Tuesday, November 14, 2006

Recycling technology assets

Last night I met up with Chris and Vic, a colleague of his from Chapter Arts in the Church Office, created on a newly constructed mezzanine floor in high roofed sacristy of St John's church over a year ago. In the free space there I have three redundant old computers set up and linked to each other. Each is running on the same set of Open Source software driven by the free Linux operating system, issued with the name 'Edubuntu' ( derived from the Ubuntu Linux operating system) , and concentrating on assembling a useful suite of educational software programs for use in schools. Like a scrap or antique dealer, I've been able to gather together these technological rejects, and with Chris's expert help, and got them all running and talking to each other (and to the office computer) for the cost of a couple of network cards and cables, plus the CD on which the program suite was downloaded from the Internet.

For ten quid plus equipment donations, we have three computers which could be deployed in the corner of a classroom, easily able to support various basic learning schemes, even collaborative learning projects among small groups of children. What I'd like to be able to do is to lay on workshops to introduce IT specialist teachers to the possibilities of this kind of DIY approach to equipping a classroom. There's rarely enough computer equipment to go round in a school, even when the IT budget is generous. A few pieces of old kit like this could help schools in a poor area get started, and help them maintain a low cost IT budget. However, I couldn't succeed in this kind of enterprise on my own.
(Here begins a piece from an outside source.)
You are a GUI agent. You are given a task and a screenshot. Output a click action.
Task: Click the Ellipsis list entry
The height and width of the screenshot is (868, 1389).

Chris' interest - he has two small children - encouraged me to develop this idea. Tonight's demo persuaded Vic to get involved. What we now need is a few more collaborators in organising and publicising workshops to promote use of Edubuntu with old hardware. What we also need is Talk Talk to deliver their much vaunted free broadband service to the ready laid phone lines at the church. We've been with Talk Talk for nearly five months. Our phone bills have been small, admittedly, but then we don't make that many calls from church. It's the Internet connection we need most, and all our email enquiries have so far met no response. Do they really exist?